Numa época de muros, cordões sanitários e qualquer outra forma de polarização real ou simbólica, quando tudo está sujeito à lógica do bem e do mal, “nós os bons” contra “eles os maus”, agarrando-se a qualquer fundamentalismo moral com o qual negar … Por outro lado, por que o Natal deveria ser uma exceção? Era apenas uma questão de tempo. Embora a publicidade continue zelando pelos bons sentimentos, das Loterias ao Campofrío, basta olhar para a fossa séptica das redes para descobrir um mecanismo de sujeira que também pode transformar o Natal em uma estrutura divisória que pode ser jogada por aí. E especialmente a onda reacionária, que parece ter urticária ao ver um presépio num local público onde sempre esteve (a menos que seja abstrato, como o Barcelona de Ada Colau). Parece que faltam cinco minutos para o anúncio do cancelamento do Fachavidad.

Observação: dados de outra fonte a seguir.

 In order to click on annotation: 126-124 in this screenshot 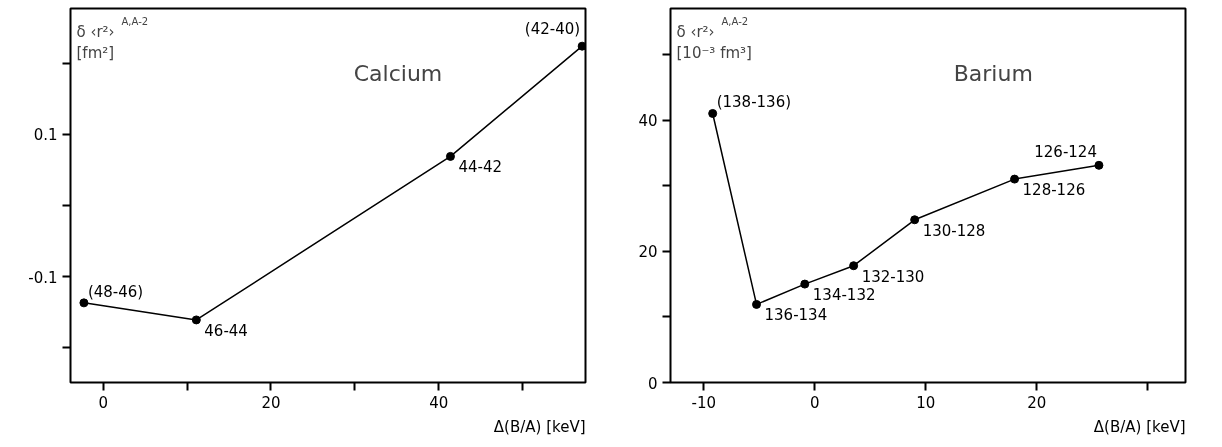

O conflito, novamente, é irreal. E também, engraçado. Até que ponto alguém acreditou que o Natal seria outro bom álibi para alimentar um confronto? Existem teocracias de credo obrigatório que passam despercebidas, mas aqui ninguém persegue ninguém por santificar o feriado ou por dessacralizá-lo. E negar a construção simbólica do Natal de origem religiosa é tão absurdo quanto exigir autoridade para a sua celebração. Mas a raiva é o instinto básico daqueles que precisam acreditar, como Sartre, que “o inferno são os outros”. O mesmo vale para aqueles babuínos que ficam bravos se alguém diz “Boas Festas” em vez de “Feliz Natal” como se fosse um anátema traiçoeiro, bem como aqueles que se ofendem com o show de Hakuna por causa de suas crenças e não de sua qualidade. Hoje em Espanha, metade do país é reconhecido como católico e a outra metade não; mas a maioria não pratica nem um nem outro com boa naturalidade. No entanto, o Natal mantém algo da mensagem original. E isso é verdade. Não há língua no mundo que não tenha sido traduzida para “Stille Nacht”, um hino composto por um humilde padre austríaco e um organista ocasional… e torna-se sempre emocionante, mesmo quando um cantor o canta num casino de Las Vegas, porque, tal como “Madeleine” de Proust, transporta-nos sempre de volta à infância em casa.
Mesmo nas trincheiras da Grande Guerra, no dia 24 de dezembro, soldados britânicos e alemães pararam o fogo cruzado, compartilharam cigarros e garrafas e cantaram juntos “Stille Nacht” e “Silent Night” – letras diferentes do mesmo hino mundial. Sim, foi um pequeno milagre, mas algo assim só pode acontecer no Natal. Não há outra oportunidade no calendário e haverá uma razão para isso. Agora, os teóricos da polarização alertam, no previsível “Atlas da Polarização”, que o Natal é uma caixa de pólvora onde famílias e amizades se desintegram. Mas há um porém: não se trata de Natal, mas de sociedade. Existem muitos idiotas preconceituosos que fariam isso mesmo durante as férias de Natal, e então culpam o Natal por não se culparem. Feliz Natal para todos, especialmente para eles.